**PAGE TEXT**
-- begin --
Box set by Miles Davis
- Released: September 25, 2007
- Recorded: March 9, 1972–May 5, 1975
- Studios: Columbia Studio E and B, New York City
- Genres: Jazz-funk, jazz fusion
- Length: 407:13
- Label: Columbia/Legacy
- Producer: Teo Macero

The Miles Davis Series chronology
| (Box 7) The Complete Jack Johnson Sessions (2003) | The Complete On the Corner Sessions (2007) |  |

= The Complete On the Corner Sessions =

2007 compilation album by Miles Davis

The Complete On the Corner Sessions is a posthumous box set by American jazz musician Miles Davis, released in the US on September 25, 2007, by Columbia Records and in the UK on September 29 on Legacy Recordings. Like other Davis box sets, the included material is taken from a wider chronology of sessions than the dates which actually produced the titular album. The Complete On the Corner Sessions compiles material from 1972 through 1975 which, due to lineup changes Davis made throughout the era, features over two dozen musicians.

Columbia has released a series of eight box sets containing studio recordings from the 1950s to the 1970s. These contain material not available on other Columbia albums. Following The Complete In a Silent Way Sessions, The Complete Bitches Brew Sessions, and The Complete Jack Johnson Sessions, this release includes the funk/jazz fusion album On the Corner. His band was made up of musicians trained not only in the basics of jazz, but on the newer sounds of James Brown and Sly Stone.

The box set includes more than six hours of music. Twelve tracks haven't been previously issued; another five tracks are previously unissued in full. They cover sixteen sessions from On the Corner, Big Fun, and Get Up with It until Davis's mid-seventies retirement. Miles is joined in these recordings by Chick Corea, Herbie Hancock, John McLaughlin, Jack DeJohnette, Billy Hart, and many others. The 6-CD deluxe edition also contains a 120-page full-color booklet with liner notes and essays by producer Bob Belden, journalist Tom Terrell, and arranger/composer Paul Buckmaster as well as rare photographs and new illustrations.
-- end --
**EXERCISES TO COMPLETE**
(1) According to the box set article, how many of its tracks had never been issued before?
(2) Decide whether each statement agrees with the box set article. Answer yes or no, and quote the deciding words.
(a) The box set came out in the UK on September 25, 2007.
(b) The deluxe edition includes a booklet of 120 pages.
(c) All of the material comes from the sessions that produced the album On the Corner.
(3) Write the next part of the box set article, beginning after its final sentence.
The data placed after the box set article is not needed.

**STORED DATA**
-- begin --
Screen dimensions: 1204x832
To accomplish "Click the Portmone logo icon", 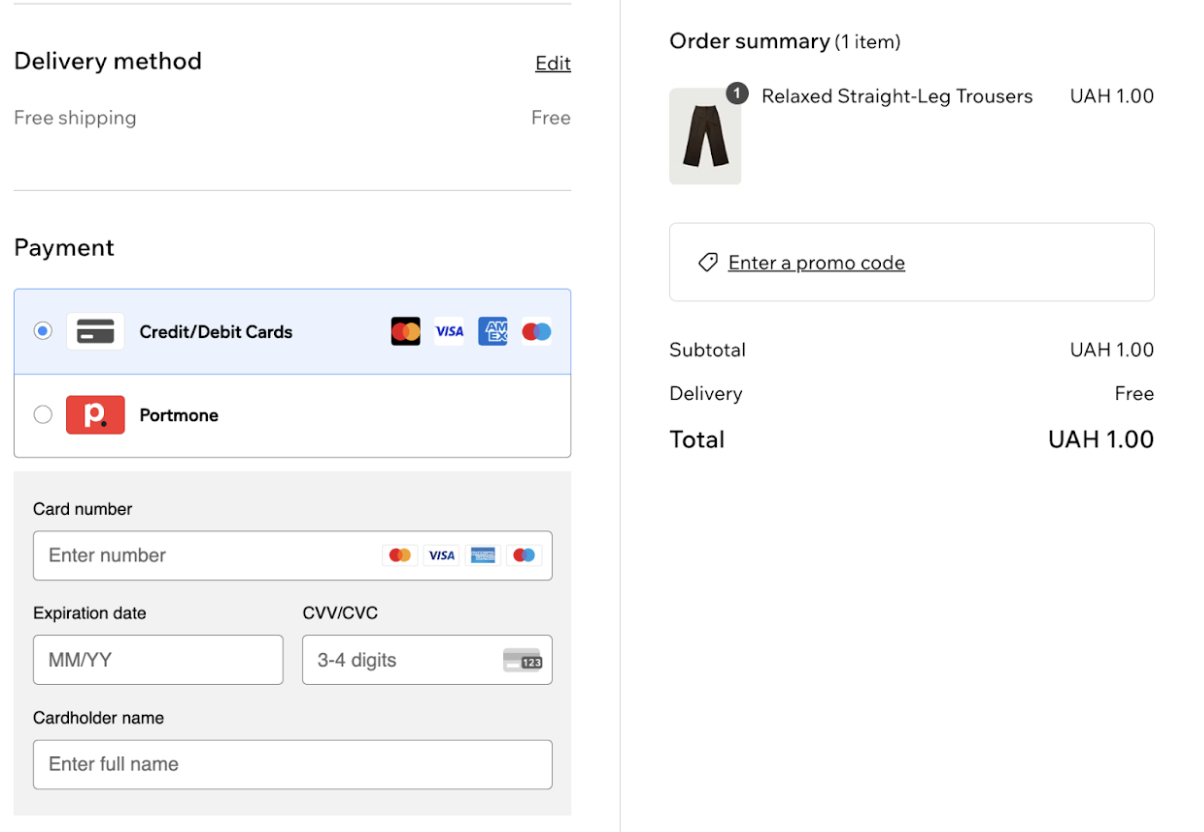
-- end --
**THE RESPONSES**
(1) Twelve tracks.

(2)
(a) No: "in the UK on September 29 on Legacy Recordings"
(b) Yes: "a 120-page full-color booklet"
(c) No: "the included material is taken from a wider chronology of sessions than the dates which actually produced the titular album"

(3)
Professional ratings
Review scores
| Source | Rating |
| Allmusic | Star |
| BBC | (favorable) |
| Music Box | Star |
| Pitchfork Media | (9.2/10) |
| PopMatters | 8/10 |
| Rolling Stone | Star |
| The Penguin Guide to Jazz Recordings | Star |

==Recording history==
As with many of the Miles Davis boxed sets, the overall title is rather misleading. The On the Corner boxed set covers three years of sessions, from March 1972 to May 1975, and contains music with different styles, concepts, approaches and personnel. Similarly, The Complete Bitches Brew Sessions includes all of the sessions Davis recorded between August 1969 and February 1970, although the actual Bitches Brew sessions took place over just three days in August 1969.

The sessions for the 1972 album On the Corner were recorded in June and September 1972. On the Corner was scorned by established jazz critics at the time of its release and was one of Davis' worst-selling recordings. Its critical standing has improved with the passage of time; today it is seen as a strong forerunner of the musical techniques of hip hop, drum and bass, and electronic music.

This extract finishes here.